Un premier indice de cette autarcie peut se lire dans le gigantesque procès contre Polaroïd. Pendant des années, jusqu’à sa condamnation à payer 1 milliard de dollars d’amende, Goliath s’épuise dans un long combat juridique contre David à qui il a “emprunté” le principe de l’appareil à photos instantanées. Croyant disposer d’un monopole de droit divin sur la photographie grand public, il s’est arrogé celui de freiner l’innovation chez ses concurrents à coups d’avocats et d’injonctions. La bureaucratie des comptables et des financiers a pris le pas sur la recherche et le développement. Pourquoi innover et aller de l’avant quand on dispose d’une rente de situation éternelle ? Justement parce qu’aucune rente n’est éternelle…

 

Aveugles à tout ce qui n’était pas leur combat titanesque, Kodak et Polaroïd n’ont pas réalisé qu’ils se battaient pour un concept dépassé : instantanée ou pas, la photo argentique était de toute façon condamnée. Déjà, le numérique se profilait à l’horizon. 

 

Aujourd’hui, Polaroïd a fait faillite et Kodak s’est “allégé” d’un quart de ses effectifs mondiaux (à terme, on parle de 60% des emplois supprimés !) et d’une bonne partie de ses réserves monétaires. Mais la marque peine néanmoins à retrouver un cash flow convenable et surtout, elle n’a plus aucune “vista”. Elle s’est recentrée sur le service aux professionnels et sur les appareils photographiques numériques où elle n’est qu’un acteur parmi d’autres… et de plus sur un marché lui aussi probablement condamné par l’émergence des téléphones mobiles dotés de bonnes capacités photo…  

 

 

3 – Sic transit gloria mundi

 

George Eastman n’a pas fondé une “entreprise de photos”, il a inventé un moyen de simplifier la vie de ses clients dans leurs loisirs ( le fameux “Appuyez sur le bouton, Kodak se charge du reste”) et donc de leur assurer des “instants de bonheur”. Ainsi qu’il le disait : “Ce que nous faisons pendant les heures de travail détermine ce que nous avons ; ce que nous faisons pendant les heures de loisirs détermine ce que nous sommes”. Si l’entreprise qu’il a créée était restée fidèle à ce principe, elle aurait compris bien plus tôt qu’elle pouvait dépasser la problématique de ses fameuses pellicules Kodachrome et proposer d’autres services. 

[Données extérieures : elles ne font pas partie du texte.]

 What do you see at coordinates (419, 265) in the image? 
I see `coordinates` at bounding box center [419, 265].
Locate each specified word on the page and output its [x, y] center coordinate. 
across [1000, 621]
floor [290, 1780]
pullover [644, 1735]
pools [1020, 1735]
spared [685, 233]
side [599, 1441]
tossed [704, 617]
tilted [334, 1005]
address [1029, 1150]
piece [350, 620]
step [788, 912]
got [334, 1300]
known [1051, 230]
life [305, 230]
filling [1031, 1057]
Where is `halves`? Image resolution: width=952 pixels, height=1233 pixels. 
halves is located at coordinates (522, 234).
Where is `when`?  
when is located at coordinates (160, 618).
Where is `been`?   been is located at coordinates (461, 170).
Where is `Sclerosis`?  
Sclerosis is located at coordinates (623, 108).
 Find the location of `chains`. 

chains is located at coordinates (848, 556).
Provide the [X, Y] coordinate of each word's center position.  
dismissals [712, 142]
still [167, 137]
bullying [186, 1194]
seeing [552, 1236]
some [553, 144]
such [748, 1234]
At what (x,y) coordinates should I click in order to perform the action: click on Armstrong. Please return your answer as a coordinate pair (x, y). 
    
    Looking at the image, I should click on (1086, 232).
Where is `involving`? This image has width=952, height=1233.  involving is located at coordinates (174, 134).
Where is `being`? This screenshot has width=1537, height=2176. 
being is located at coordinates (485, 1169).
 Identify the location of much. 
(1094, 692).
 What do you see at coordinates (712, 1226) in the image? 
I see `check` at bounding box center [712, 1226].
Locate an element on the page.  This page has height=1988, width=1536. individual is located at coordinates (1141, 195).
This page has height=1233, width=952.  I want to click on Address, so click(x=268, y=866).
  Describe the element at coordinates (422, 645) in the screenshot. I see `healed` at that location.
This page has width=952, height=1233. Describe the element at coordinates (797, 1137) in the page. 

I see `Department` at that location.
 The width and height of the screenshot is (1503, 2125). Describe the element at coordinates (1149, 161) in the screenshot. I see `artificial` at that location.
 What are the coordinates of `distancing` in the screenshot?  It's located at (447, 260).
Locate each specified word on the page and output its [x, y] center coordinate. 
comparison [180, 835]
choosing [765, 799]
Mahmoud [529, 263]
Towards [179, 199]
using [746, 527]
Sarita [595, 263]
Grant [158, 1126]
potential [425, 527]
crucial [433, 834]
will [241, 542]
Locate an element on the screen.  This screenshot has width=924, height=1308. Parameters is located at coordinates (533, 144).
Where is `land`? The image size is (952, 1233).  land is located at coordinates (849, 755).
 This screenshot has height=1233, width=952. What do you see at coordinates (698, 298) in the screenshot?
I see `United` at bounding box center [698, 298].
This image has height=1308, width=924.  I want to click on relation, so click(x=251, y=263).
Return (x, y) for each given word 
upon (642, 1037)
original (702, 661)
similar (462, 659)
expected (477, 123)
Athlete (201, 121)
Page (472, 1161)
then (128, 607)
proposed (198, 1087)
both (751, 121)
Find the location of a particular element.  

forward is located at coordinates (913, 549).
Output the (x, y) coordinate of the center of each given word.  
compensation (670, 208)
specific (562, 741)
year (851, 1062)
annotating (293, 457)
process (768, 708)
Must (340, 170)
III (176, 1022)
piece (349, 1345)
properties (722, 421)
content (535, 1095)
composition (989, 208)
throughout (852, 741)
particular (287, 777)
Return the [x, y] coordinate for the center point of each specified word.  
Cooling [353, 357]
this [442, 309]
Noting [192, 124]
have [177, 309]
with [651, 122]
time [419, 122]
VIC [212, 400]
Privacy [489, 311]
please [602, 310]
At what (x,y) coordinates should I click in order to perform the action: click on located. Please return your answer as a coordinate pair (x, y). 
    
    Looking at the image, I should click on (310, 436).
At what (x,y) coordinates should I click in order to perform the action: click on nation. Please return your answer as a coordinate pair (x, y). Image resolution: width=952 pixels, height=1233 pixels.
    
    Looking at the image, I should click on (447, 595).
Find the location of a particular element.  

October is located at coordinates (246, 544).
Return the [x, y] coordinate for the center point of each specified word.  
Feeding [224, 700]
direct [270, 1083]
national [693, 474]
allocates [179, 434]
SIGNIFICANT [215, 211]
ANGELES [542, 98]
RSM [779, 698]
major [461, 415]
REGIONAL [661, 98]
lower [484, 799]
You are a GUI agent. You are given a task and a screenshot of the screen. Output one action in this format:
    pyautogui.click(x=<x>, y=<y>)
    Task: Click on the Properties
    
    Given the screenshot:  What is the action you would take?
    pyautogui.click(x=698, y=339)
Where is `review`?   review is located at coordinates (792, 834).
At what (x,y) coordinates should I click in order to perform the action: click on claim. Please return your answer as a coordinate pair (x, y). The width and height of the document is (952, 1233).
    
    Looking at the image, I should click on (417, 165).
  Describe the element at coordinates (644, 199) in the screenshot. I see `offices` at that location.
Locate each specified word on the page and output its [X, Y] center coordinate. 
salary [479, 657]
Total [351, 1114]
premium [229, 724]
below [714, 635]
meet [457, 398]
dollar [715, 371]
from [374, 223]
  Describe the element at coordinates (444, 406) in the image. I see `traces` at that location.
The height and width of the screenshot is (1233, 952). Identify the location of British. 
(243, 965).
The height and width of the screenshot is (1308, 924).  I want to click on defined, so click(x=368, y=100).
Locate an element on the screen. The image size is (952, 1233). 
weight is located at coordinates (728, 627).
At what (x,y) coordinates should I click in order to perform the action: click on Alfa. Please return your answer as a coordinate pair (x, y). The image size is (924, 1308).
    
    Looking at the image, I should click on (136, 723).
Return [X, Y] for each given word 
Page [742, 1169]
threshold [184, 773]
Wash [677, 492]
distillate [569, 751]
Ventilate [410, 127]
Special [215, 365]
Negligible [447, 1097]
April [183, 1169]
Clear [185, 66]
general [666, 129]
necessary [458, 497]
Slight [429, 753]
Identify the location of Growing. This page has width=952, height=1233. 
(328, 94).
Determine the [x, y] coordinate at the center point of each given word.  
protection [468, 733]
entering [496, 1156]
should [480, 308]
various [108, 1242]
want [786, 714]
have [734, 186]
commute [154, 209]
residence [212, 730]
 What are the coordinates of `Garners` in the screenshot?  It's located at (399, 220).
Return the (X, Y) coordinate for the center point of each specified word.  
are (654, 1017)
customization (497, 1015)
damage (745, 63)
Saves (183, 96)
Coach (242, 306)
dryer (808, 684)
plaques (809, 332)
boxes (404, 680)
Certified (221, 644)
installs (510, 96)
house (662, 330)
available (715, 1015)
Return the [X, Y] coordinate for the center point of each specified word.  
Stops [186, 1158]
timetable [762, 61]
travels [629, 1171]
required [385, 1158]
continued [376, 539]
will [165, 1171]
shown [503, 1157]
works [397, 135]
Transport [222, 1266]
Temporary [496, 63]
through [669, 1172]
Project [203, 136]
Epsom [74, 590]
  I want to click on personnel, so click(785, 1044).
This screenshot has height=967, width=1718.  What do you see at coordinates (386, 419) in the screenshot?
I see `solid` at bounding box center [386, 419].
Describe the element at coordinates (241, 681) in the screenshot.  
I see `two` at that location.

Il ne lui suffira donc pas de se “recentrer” sur quelques produits à haute valeur ajoutée pour les professionnels afin de retrouver son aura d’antan. J’ai souvent été en contact avec de hauts responsables de Kodak au cours de ma carrière. Ils étaient typiques de ces cadres de grands marques qui se définissent par leur produit phare. Ils me racontaient (dans les années 90) que tant que les gens prendraient des photos, ils auraient besoin de pellicules et que la notoriété spontanée de Kodak ferait toujours d’eux le numéro 1 . On sait ce qu’il est advenu.